## Selected passage
·····
Abdi v Lu (No.2)

Case

[2020] FCCA 3244

30 November 2020


FEDERAL CIRCUIT COURT OF AUSTRALIA

ABDI v LU (No.2) [2020] FCCA 3244
Catchwords:
COSTS – Australian consumer law – hire purchase agreement – costs application.

Legislation:

Federal Circuit Court of Australia Act 1999 (Cth), s.79

Federal Circuit Court Rules 2001 (Cth), r.21.02, Sch.1

Federal Court Rules 2011 (Cth), Sch.1

High Court Rules2004 (Cth), r.55.01

Insurance Contracts Act 1984 (Cth)
·····
## Supplied entries
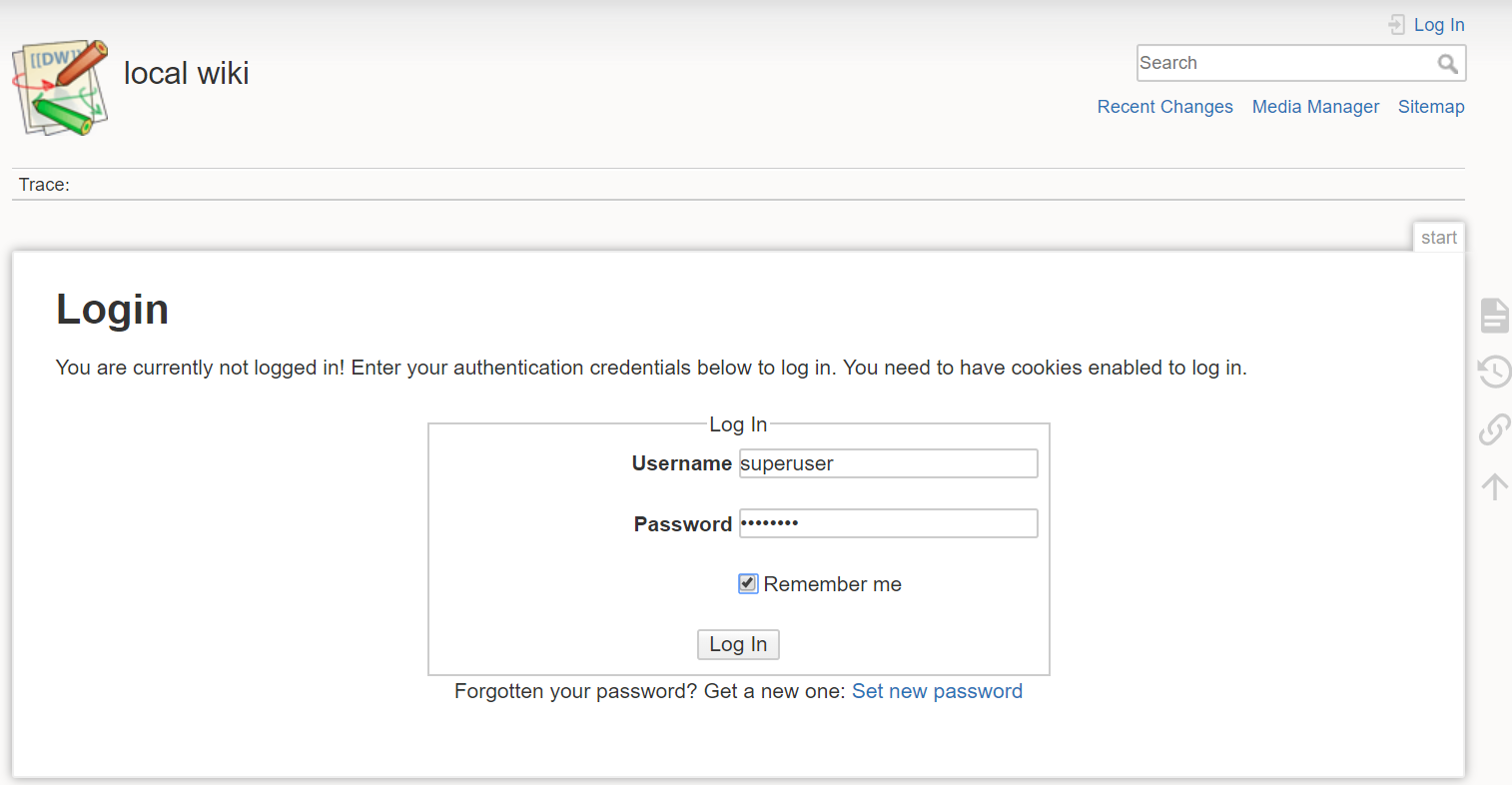Click the door-arrow icon beside top Log In
1512x785 pixels.
1397,25
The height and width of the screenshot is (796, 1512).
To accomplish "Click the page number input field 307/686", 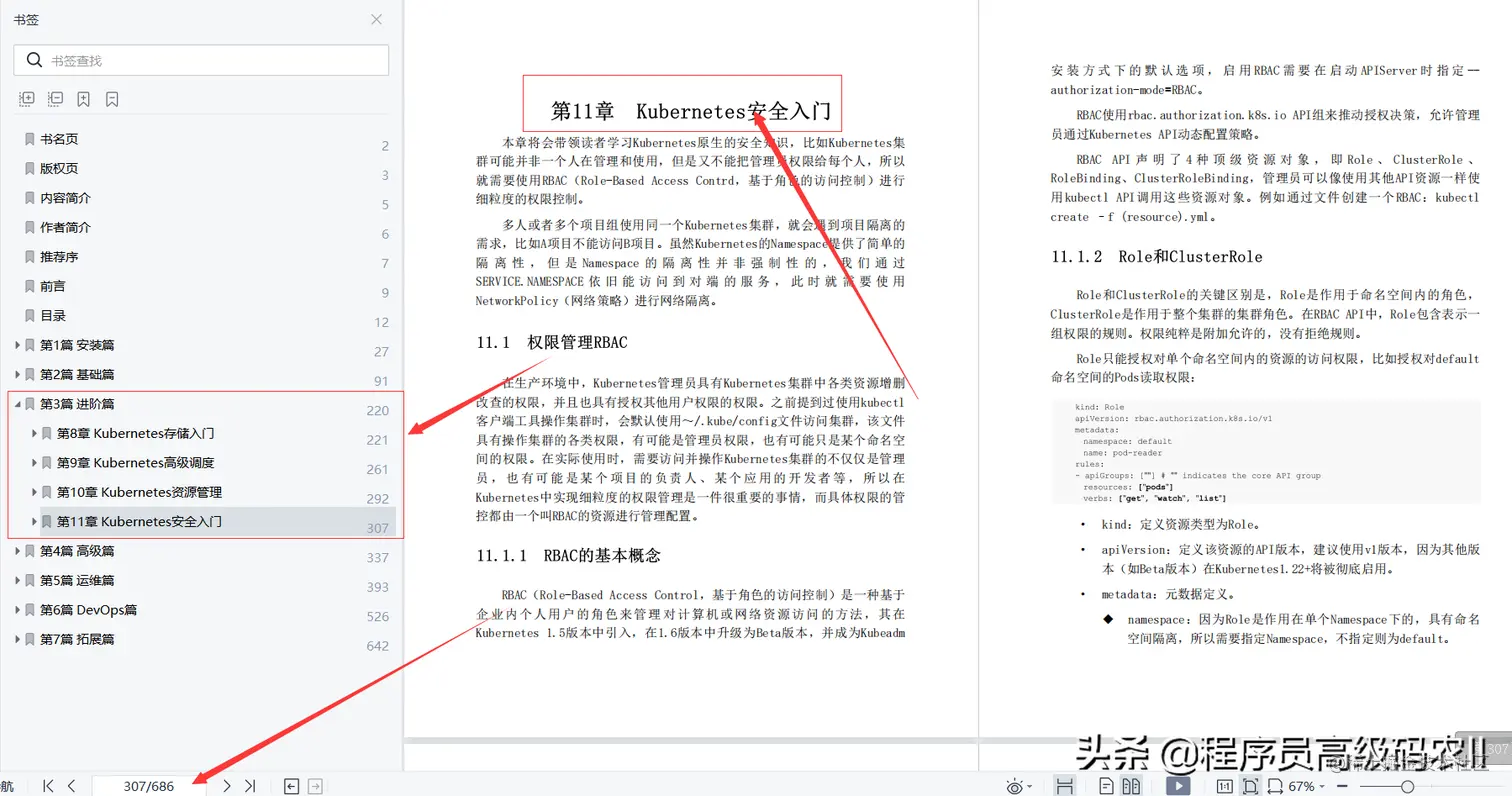I will point(150,786).
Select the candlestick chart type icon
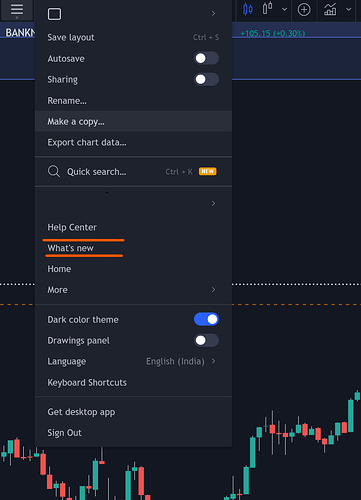 pyautogui.click(x=248, y=9)
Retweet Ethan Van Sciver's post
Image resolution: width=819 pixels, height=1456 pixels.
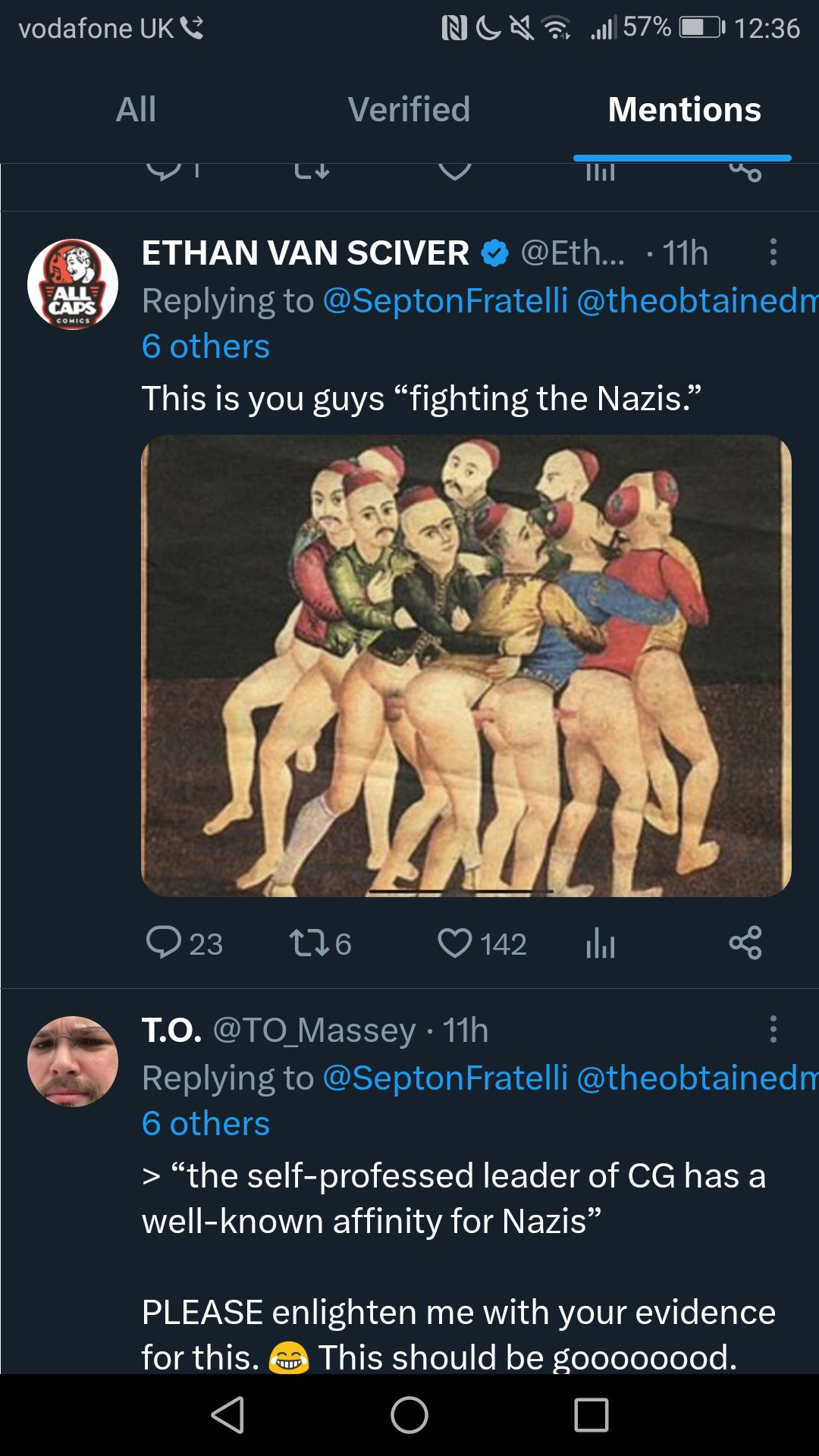309,943
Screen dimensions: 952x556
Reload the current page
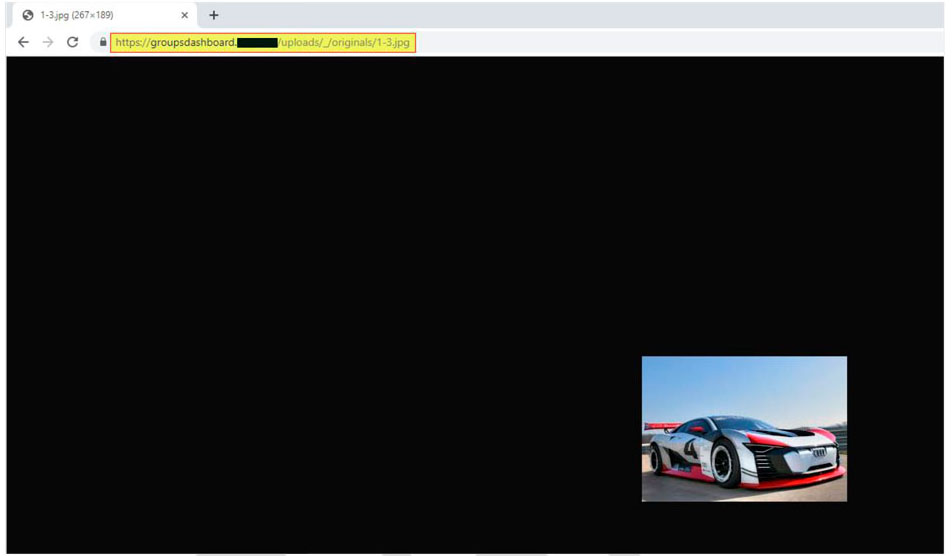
·····
## Required task 1
Which court is named in the case header?
## Required task 2
From the case header, return the part that opens with the words containing "Federal Circuit Court Rules" and closes with "Act 1984 (Cth)".
You won't need any of the entries.

## Result 1
The Federal Circuit Court of Australia.

## Result 2
Federal Circuit Court Rules 2001 (Cth), r.21.02, Sch.1

Federal Court Rules 2011 (Cth), Sch.1

High Court Rules2004 (Cth), r.55.01

Insurance Contracts Act 1984 (Cth)